Bloomfield's debut came in the 2–0 home defeat against Rushden & Diamonds on 28 December, and he scored his first goal for the club against Queens Park Rangers in March 2004.

In July 2008, Bloomfield finally signed a two-year contract extension. Recovering from a long-term injury at the time, Wycombe had decided not to offer him a pay rise. Bloomfield finally signed after Wycombe's new manager, Peter Taylor, said he would look to get Bloomfield a better deal when he had returned to fitness and was back in the first team.

Bloomfield made his return to league football on 2 December, as part of a 4–0 win at home to Macclesfield Town.

At the end of the 2009–10 season, Bloomfield featured heavily in the side that failed to keep Wycombe in League One. Despite this, his performances persuaded manager Gary Waddock to further extend his contract until summer 2011. He has since kept his place in the team at the start of the 2010–11 season, scoring his first goal of the season against Accrington Stanley.

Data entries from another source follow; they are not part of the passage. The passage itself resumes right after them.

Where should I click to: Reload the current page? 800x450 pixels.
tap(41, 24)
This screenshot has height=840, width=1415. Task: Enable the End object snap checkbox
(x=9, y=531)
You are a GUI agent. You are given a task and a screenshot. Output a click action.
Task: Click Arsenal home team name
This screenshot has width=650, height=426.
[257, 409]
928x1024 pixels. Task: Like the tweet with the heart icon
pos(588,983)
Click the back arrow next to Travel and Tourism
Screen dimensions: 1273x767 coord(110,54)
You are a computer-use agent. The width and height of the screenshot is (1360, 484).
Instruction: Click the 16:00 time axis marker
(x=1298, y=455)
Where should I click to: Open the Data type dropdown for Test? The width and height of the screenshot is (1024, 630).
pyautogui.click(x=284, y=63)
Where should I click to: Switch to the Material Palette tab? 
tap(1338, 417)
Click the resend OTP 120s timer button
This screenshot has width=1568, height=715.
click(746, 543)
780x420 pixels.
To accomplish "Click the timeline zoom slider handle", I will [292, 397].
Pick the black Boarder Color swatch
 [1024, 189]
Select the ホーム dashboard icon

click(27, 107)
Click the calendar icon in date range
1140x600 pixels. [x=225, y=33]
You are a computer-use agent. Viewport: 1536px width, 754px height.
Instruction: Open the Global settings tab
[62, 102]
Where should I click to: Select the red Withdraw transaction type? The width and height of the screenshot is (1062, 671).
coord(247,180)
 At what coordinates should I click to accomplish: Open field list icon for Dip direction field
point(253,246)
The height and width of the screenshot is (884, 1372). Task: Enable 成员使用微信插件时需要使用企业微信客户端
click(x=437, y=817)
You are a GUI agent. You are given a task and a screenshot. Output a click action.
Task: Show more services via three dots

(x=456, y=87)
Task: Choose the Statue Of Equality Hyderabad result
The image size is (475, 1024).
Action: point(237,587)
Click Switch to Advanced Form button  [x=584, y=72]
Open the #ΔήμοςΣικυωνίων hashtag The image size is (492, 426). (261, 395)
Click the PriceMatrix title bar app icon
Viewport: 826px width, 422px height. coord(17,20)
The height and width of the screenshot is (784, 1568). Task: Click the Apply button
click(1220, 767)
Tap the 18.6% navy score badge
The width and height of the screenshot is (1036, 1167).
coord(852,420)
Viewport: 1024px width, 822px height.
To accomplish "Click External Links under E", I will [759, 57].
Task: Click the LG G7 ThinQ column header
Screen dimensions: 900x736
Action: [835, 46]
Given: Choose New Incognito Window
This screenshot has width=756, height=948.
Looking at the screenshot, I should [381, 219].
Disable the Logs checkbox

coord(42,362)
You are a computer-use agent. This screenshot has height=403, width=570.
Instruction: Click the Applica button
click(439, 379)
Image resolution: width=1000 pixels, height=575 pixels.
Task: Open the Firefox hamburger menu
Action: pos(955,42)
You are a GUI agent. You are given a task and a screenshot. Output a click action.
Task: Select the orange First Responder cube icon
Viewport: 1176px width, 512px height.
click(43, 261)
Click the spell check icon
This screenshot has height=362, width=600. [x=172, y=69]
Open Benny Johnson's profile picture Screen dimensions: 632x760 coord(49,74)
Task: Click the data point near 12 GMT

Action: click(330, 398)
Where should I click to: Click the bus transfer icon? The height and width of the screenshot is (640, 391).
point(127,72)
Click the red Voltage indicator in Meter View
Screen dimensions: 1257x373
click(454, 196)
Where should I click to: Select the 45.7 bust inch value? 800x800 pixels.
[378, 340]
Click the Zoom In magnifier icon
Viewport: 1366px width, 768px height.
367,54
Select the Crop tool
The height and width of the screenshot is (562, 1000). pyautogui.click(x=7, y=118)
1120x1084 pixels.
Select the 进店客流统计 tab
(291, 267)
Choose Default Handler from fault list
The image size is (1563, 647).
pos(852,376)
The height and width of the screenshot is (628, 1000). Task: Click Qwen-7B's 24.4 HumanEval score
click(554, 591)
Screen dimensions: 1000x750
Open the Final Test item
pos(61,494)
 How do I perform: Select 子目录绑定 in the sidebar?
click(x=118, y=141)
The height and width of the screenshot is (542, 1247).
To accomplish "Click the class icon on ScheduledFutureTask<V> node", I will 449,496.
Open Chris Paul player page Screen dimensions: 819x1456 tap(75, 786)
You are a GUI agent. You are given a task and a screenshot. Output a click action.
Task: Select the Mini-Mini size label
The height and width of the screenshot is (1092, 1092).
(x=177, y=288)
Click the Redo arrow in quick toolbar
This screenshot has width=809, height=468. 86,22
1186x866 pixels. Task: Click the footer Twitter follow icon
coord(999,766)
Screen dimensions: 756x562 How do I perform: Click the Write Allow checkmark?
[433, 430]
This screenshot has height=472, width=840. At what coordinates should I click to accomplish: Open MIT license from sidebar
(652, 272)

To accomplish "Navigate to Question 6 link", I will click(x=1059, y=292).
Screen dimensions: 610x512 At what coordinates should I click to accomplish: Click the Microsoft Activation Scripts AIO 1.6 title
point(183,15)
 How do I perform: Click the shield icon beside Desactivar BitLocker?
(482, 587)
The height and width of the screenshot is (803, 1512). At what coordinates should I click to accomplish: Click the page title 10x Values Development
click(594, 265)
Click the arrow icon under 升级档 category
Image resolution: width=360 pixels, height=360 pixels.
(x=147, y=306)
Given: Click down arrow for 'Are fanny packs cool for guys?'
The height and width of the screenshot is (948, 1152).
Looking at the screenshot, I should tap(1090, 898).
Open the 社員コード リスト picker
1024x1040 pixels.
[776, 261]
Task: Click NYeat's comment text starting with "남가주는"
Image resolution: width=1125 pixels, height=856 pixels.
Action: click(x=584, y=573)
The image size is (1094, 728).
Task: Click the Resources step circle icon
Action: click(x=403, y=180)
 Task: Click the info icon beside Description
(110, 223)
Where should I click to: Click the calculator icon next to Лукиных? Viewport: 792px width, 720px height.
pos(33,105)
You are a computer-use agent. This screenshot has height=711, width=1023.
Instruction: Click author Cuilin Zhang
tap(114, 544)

Bloomfield then once again extended his contract for a further year taking him into his eighth season at the club, amassing over 250 appearances. He was also part of the proud Wycombe side that reached the League Cup semi finals in 2007, drawing 1–1 in the first leg but later losing 4–0 in the return fixture against Chelsea.

On 16 July 2014, Wycombe held Bloomfield's testimonial against Chelsea, which finished 0–5 to Chelsea. The likes of John Terry, Branislav Ivanović and José Mourinho were at Adams Park to celebrate the event.

Bloomfield was part of the Wycombe side that saw promotion to the Championship in 2020, starting as captain in the final where they defeated local rivals Oxford United 2–1 at Wembley Stadium to take the side into English football's second tier for the first time in the club's history. Bloomfield made 16 appearances in the Championship for Wycombe the following season, which would prove to be his last full season as a Wycombe player, as he began to take up additional duties after being named a first team coach. The club were relegated back to League One at the end of the campaign, after which Bloomfield would make just one more appearance for the club, captaining the side in an EFL Cup first round tie against Exeter, which Wycombe would later win on penalties. Bloomfield was substituted at half time for Oliver Pendlebury, after suffering a concussion, after which the club doctor advised him that it may no longer be safe for him to play football. Bloomfield announced his retirement from active playing on February 2, 2022.

Coaching career
On 30 September 2022, Bloomfield was appointed head coach of League Two side Colchester United. At the time of his appointment, Colchester were sat in 21st position, one point clear of the relegation zone after ten matches. Having initially steadied the ship upon his arrival, a vital January saw Colchester pick up thirteen points from six matches and led to Bloomfield being awarded the EFL League Two Manager of the Month award.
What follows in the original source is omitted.